Mask PII: Ensure organizational data compliance and data privacy by easily masking or encrypting Personally Identifiable Information (PII) data.
Enrich and extract: Enrich events with contextual data before sending to Splunk for high value search, monitoring and analysis for various ITOps and SecOps teams.
Route: Route different “slices” of data to the Splunk platform, Splunk Observability Cloud* and Amazon S3 for low-cost storage and have granular control over your data placement.
Logs-to-Metrics*: Transform your logs into real-time metrics for faster MTTD and MTTR.

*Currently applies to Ingest Processor only.

Benefits and value of Data Management Pipeline Builders

Reduce data noise and costs
Gain increased visibility into streaming data
More efficient, flexible data transformation
Accelerate MTTD with real-time metrics
Centralized control through cloud control plane
Leverage SPL2 for advanced data processing
A guided pipeline builder to simplify data routing
Computes at a much faster rate, with fewer compute resources required compared to ingest actions or heavyweight forwarders
Reduce search time

Edge Processor is included with your Splunk Cloud Platform or Splunk Enterprise subscription at no additional cost. The Ingest Processor “Essentials” tier is also included with Splunk Cloud Platform subscriptions. Learn more about the requirements to use Edge Processor or Ingest Processor and how to request access if needed.

How Splunk Edge Processor works

Splunk Edge Processor combines Splunk-managed cloud services, on-premises data processing software, and SPL2 to support data processing at the edge of your network. It allows you to ingest data into the Splunk platform, Amazon S3 or other systems. This service offering is delivered through the cloud control plane, with an edge processor node installed and managed in the customer infrastructure for data processing (i.e. data plane). Learn more about the Edge Processor system architecture.

Using simple-to-deploy nodes, Splunk Edge Processor allows you to filter, route and process data generated by Splunk Forwarders and other sources before it is ingested into Splunk Enterprise or Splunk Cloud Platform. You define where you want to deploy the edge processor nodes, as well as the Edge Processor node name, description, and tags.

Data Management Edge Processor Diagram 2024.png

When Splunk Edge Processor nodes are deployed, you control the destination to where your Edge Processors and pipelines send data. You can also configure a “default destination” per Edge Processor node to route unprocessed data. If you don't specify a default destination, Edge Processors will drop unprocessed data by default.

The statuses of the capabilities and limitations of Edge Processor (as of Splunk Cloud Platform version 9.2.2403) are:

Supported actions: Filtering, transforming, masking, routing (stateless, lightweight operations), lookups, and cryptographic functions
In the roadmap: Dedup, logs to metrics, metrics processing, and summarizing
Not supported: Data decryption

How Splunk Ingest Processor works

Splunk Ingest Processor combines Splunk-hosted cloud services and SPL2 to support processing of data that has been ingested into your Splunk Cloud Platform deployment.

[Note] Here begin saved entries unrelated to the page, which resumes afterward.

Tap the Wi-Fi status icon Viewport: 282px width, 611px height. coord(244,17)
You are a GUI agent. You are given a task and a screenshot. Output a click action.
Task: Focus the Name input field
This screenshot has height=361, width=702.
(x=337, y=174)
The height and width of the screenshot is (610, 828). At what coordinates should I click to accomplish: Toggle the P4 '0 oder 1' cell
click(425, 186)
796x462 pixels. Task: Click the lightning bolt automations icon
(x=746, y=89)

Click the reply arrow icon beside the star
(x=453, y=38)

Ingest Processor is a cloud service offering that provides a centralized console for managing Ingest Processor pipelines.

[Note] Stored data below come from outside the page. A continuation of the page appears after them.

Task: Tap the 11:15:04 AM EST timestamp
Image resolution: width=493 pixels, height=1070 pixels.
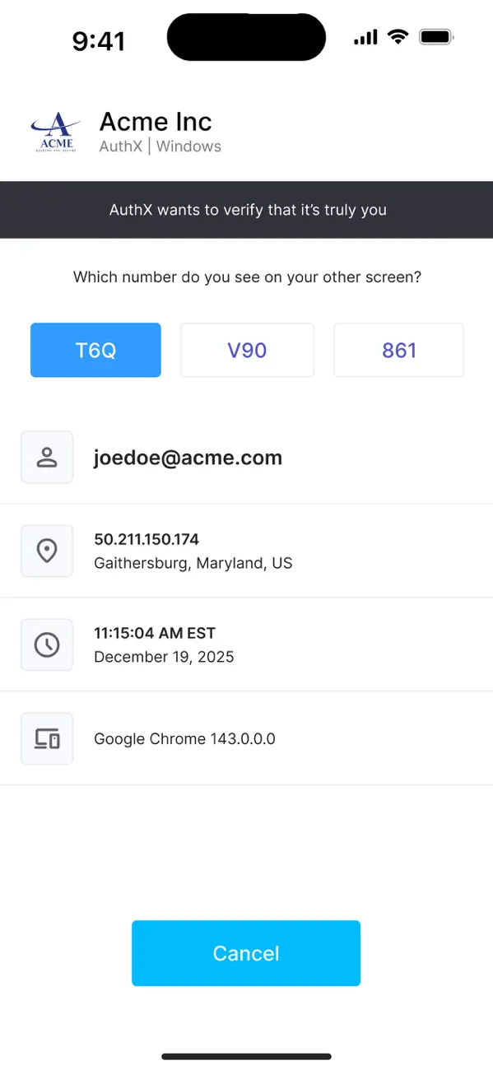Action: pyautogui.click(x=155, y=633)
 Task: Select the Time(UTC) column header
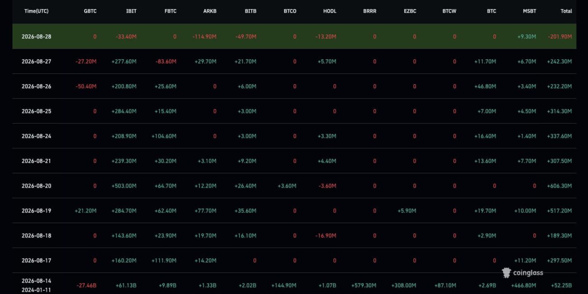click(36, 11)
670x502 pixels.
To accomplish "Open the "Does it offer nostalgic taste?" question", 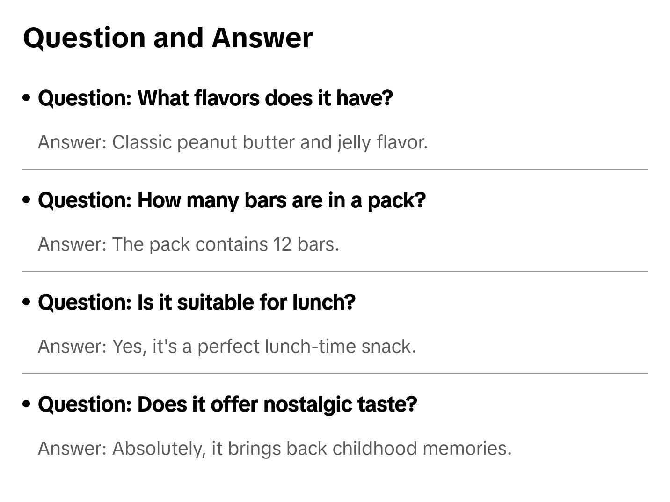I will [227, 405].
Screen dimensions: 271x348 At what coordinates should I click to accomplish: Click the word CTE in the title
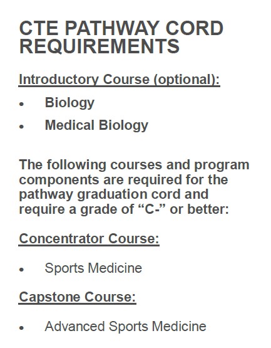pos(39,28)
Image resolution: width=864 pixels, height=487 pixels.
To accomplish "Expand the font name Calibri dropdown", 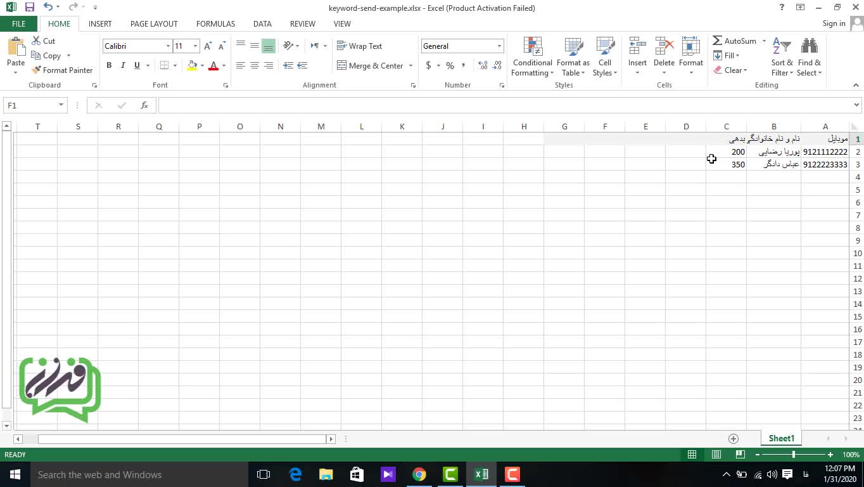I will 168,46.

By using Ingest Processor, you can process, manage and monitor your data ingest ecosystem from a Splunk-hosted cloud service. This requires no infrastructure setup, making it easy to get started. You can also collect, pre-process, and route metrics to the Splunk Observability Cloud for infrastructure and application monitoring.

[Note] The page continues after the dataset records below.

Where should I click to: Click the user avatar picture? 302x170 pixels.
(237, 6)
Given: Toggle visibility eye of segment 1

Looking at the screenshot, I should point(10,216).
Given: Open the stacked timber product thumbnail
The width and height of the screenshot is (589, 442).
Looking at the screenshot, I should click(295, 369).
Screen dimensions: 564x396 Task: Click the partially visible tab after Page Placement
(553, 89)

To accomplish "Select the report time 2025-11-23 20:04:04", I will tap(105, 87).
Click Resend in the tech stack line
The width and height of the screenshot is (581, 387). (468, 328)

Splunk Data Management Ingest Processor 2024.png

When to use which data processing capability

	Edge Processor	Ingest Processor	Ingest Actions
Capabilities	Filter, mask, and route data before indexing
Processing method	SPL2-based pipelines		UI over props and transforms
Availability	Splunk Cloud Platform (AWS) & Splunk Enterprise	Splunk Cloud Platform (AWS)	Splunk Cloud Platform (AWS/GCP) & Splunk Enterprise
Deployment model	Process data on customer-hosted edge using SPL2 processing engine	Process data using Splunk-managed SPL2 processing engine	Process data on HWF or Indexer using rulesets
Supported sources (ingest data from)	S2S, HEC, RawHEC, and Syslog	Any Splunk Cloud Platform (Victoria) input	Any Splunk supported data input
Data Preview	Copy/paste samples Upload samples	Live capture Copy/paste samples Upload Samples	Live capture Indexed
Supported destinations (route to)	Splunk Cloud Platform Splunk Enterprise Amazon S3	Splunk Cloud Platform Amazon S3 Splunk Observability Cloud	Splunk Cloud Platform Splunk Enterprise Amazon S3 File System
Cost	No additional costs with Splunk Enterprise or Splunk Cloud Platform	<500GB: No additional costs with Splunk Cloud Platform	No additional costs with Splunk Enterprise or Splunk Cloud Platform

How to get started

For Splunk Cloud Platform customers, login to your Splunk Cloud Platform and navigate to Splunk Data Management console to start using Edge Processor or Ingest Processor today.

If using Splunk Web UI, from the homepage, click Settings > Add data > Data Management Experience.
You can also directly navigate to the Data Management using the following link: https://px.scs.splunk.com/<your Splunk cloud tenant name>

For Splunk Enterprise customers, you can set up a dedicated machine or leverage an existing one in your management tier that can accommodate additional workloads. If you are a Splunk administrator, then after installing (or upgrading to) Splunk Enterprise 10.0, you’ll see “Data Management” in the apps list after you log in.

If you are the first user on your Edge Processor or Ingest Processor tenant, you need to complete the first-time setup instructions to allow your tenant to access Splunk Cloud Platform indexes for storing the logs and metrics passing through the processors.

First-time setup instructions for Edge Processor Splunk Cloud Platform.
First-time setup instructions for Edge Processor Splunk Enterprise.
First-time setup instructions for Ingest Processor.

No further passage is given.